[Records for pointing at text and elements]
#####

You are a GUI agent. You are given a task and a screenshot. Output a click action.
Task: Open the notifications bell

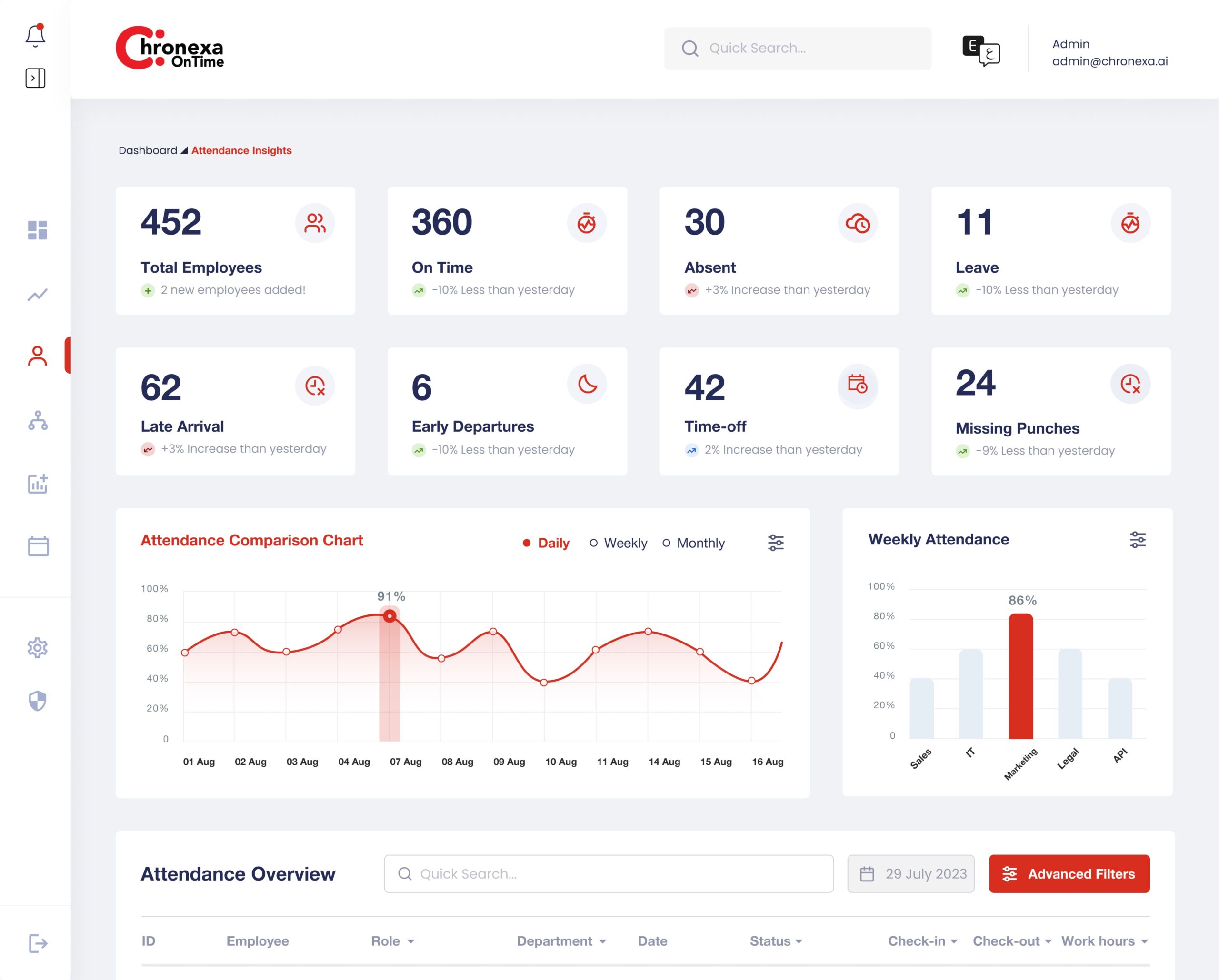35,36
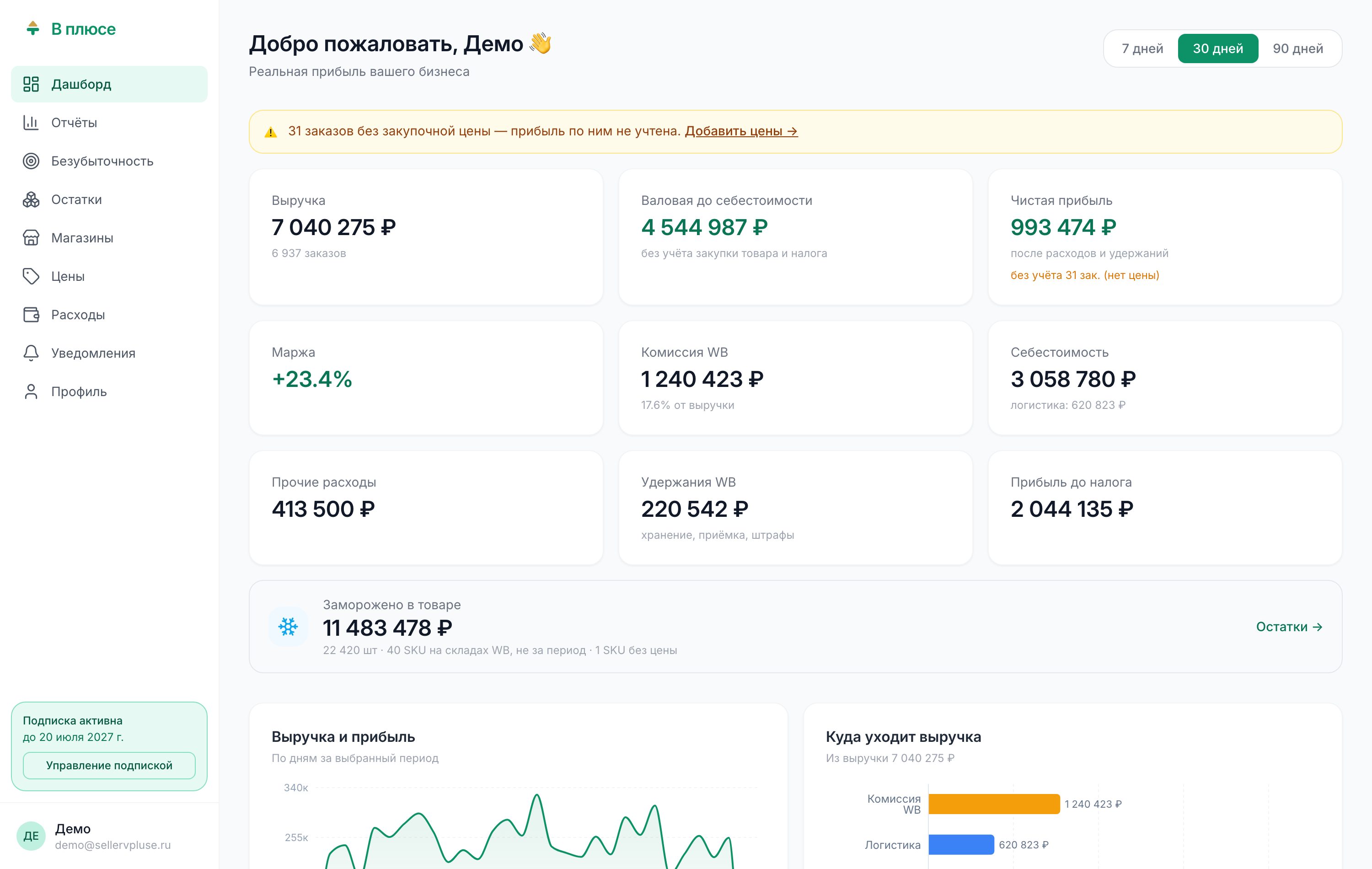Click the Остатки boxes icon
The image size is (1372, 869).
click(31, 199)
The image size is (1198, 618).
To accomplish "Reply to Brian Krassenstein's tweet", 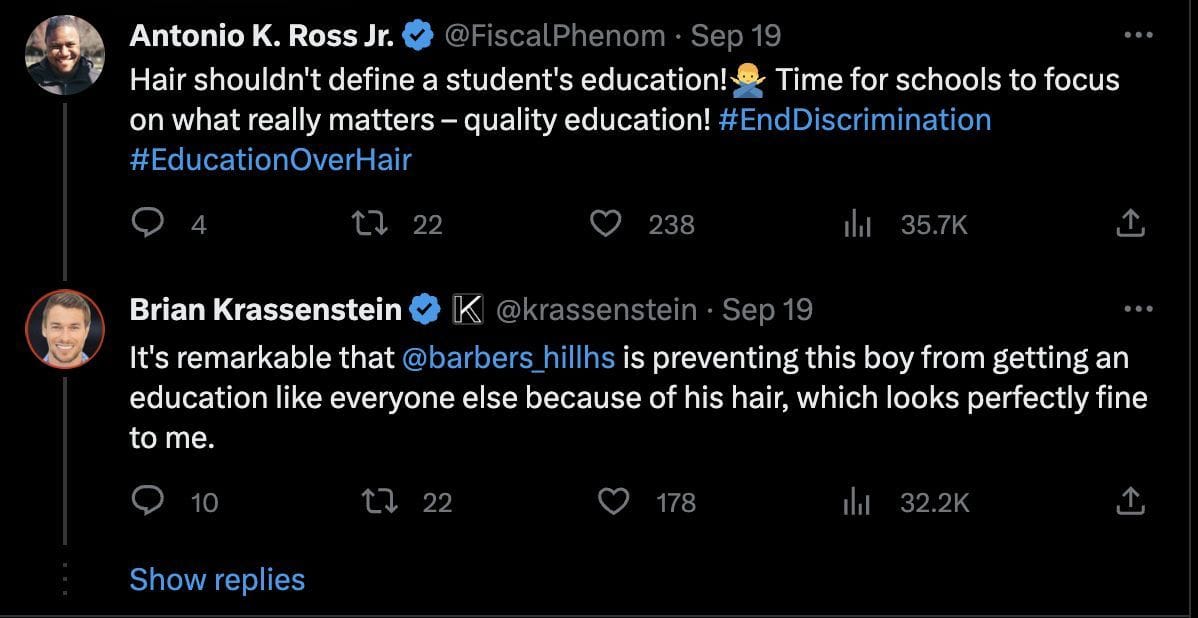I will click(x=147, y=500).
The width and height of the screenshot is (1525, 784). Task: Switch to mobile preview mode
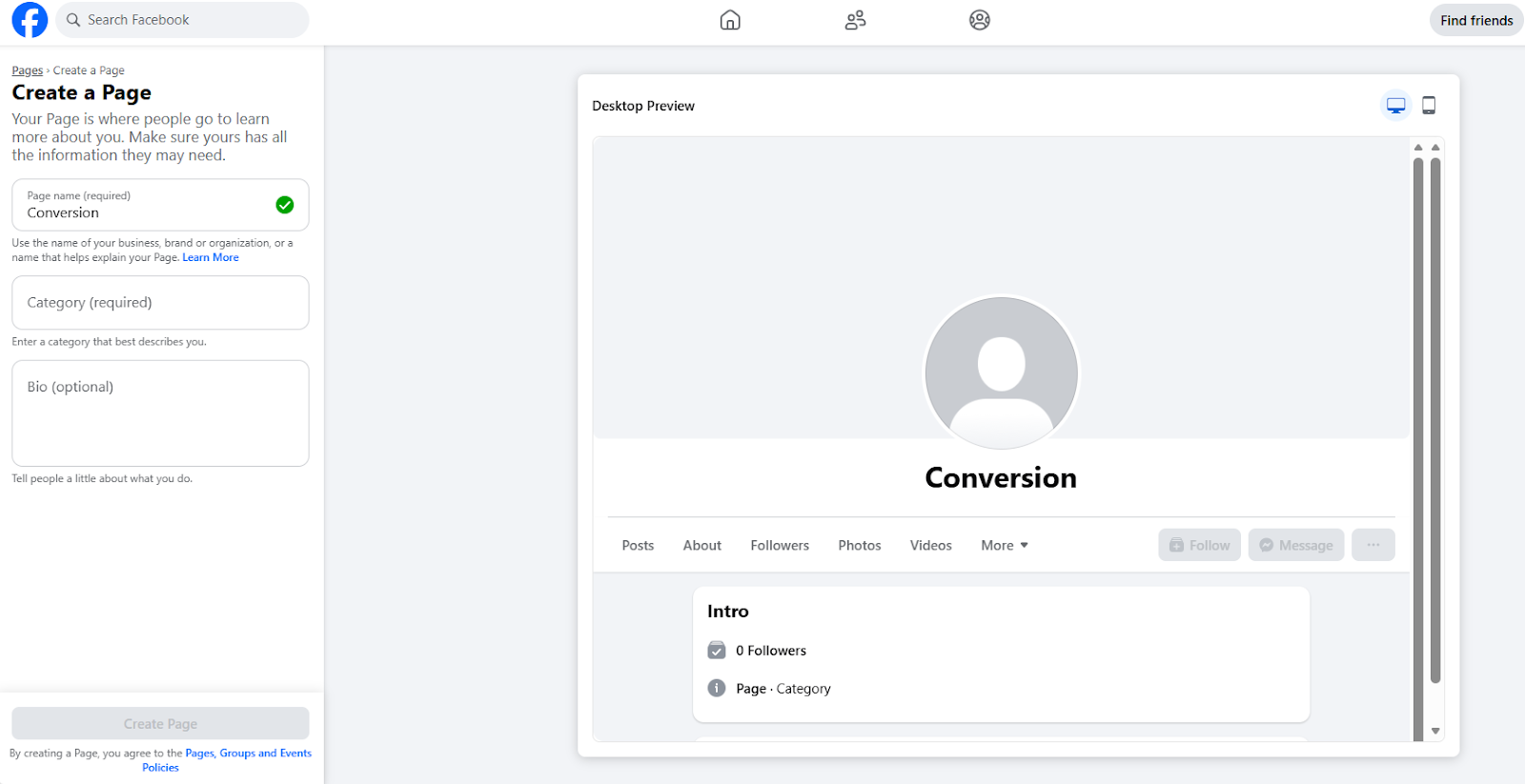pyautogui.click(x=1428, y=106)
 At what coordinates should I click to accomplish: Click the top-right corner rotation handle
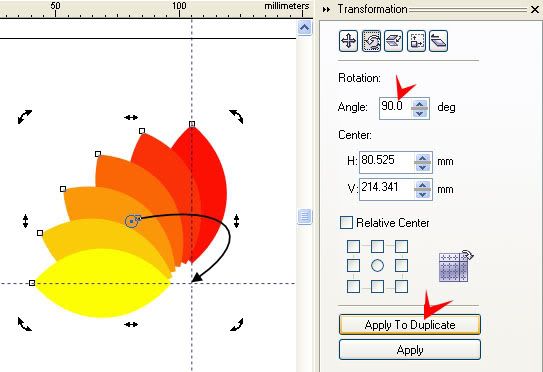(x=237, y=116)
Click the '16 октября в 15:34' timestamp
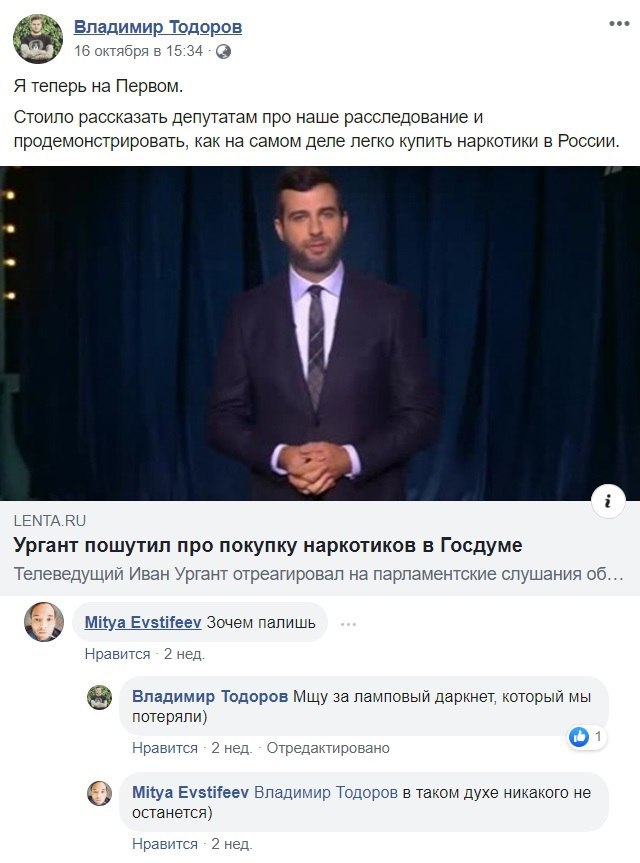Viewport: 640px width, 863px height. (139, 51)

#####

### GIVEN EXERCISE
Rewrite the part of the records that opens with the line containing "The width and" and closes with the line containing "(x=237, y=116)", requests included, with both of those lines in it. Multiply every coordinate in the answers by 0.3, rounding to whole numbers with halves going up, and leave the pictures out.

### THE COMPLETED TASK
The width and height of the screenshot is (1525, 784). Task: Switch to mobile preview mode
pyautogui.click(x=428, y=32)
 At what coordinates should I click to accomplish: Click the top-right corner rotation handle
(x=71, y=35)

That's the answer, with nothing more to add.